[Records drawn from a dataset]
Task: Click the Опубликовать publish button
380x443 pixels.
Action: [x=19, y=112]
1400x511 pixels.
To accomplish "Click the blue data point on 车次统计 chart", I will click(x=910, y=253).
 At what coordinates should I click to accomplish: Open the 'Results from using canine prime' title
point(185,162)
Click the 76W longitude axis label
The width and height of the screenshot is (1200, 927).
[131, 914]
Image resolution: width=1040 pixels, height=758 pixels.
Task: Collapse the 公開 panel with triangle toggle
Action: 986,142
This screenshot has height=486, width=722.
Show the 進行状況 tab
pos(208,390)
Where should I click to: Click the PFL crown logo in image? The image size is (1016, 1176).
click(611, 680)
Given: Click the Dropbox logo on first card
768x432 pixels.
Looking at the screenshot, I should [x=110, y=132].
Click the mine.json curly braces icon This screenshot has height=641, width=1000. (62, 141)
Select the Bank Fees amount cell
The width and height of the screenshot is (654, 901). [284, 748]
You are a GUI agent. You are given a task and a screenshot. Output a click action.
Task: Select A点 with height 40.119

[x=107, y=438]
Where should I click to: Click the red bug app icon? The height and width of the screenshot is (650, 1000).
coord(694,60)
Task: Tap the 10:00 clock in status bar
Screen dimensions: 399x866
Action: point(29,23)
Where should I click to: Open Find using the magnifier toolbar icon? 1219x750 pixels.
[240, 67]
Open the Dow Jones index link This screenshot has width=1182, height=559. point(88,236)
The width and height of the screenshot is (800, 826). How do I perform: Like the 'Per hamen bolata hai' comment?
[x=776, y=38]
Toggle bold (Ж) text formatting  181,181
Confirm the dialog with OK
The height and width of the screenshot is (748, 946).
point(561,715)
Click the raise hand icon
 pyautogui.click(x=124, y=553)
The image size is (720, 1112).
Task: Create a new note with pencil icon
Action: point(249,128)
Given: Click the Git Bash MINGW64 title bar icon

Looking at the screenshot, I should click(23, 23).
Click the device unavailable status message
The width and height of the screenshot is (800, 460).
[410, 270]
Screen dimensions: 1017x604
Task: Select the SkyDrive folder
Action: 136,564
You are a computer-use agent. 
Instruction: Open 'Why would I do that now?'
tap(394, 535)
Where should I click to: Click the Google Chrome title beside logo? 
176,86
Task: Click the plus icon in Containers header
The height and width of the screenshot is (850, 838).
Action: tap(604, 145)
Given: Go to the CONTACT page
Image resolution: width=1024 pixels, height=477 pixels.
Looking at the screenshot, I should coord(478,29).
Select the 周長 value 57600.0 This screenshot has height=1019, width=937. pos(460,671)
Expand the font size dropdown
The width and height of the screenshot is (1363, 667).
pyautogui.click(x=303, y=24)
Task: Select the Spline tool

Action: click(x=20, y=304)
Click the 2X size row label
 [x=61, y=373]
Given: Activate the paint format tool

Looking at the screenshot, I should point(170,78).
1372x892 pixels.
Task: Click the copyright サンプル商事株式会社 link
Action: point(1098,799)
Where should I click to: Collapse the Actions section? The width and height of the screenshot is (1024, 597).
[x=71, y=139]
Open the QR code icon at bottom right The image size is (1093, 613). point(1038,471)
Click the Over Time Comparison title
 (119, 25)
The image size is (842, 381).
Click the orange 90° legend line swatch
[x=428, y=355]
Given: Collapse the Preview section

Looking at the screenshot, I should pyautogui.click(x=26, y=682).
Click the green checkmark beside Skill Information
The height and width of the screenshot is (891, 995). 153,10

→ **Problem statement**
From the line containing "Click the green" to the last line of the data above, copy each line exactly and add nothing.

→ **Solution to this exercise**
Click the green checkmark beside Skill Information
The height and width of the screenshot is (891, 995). 153,10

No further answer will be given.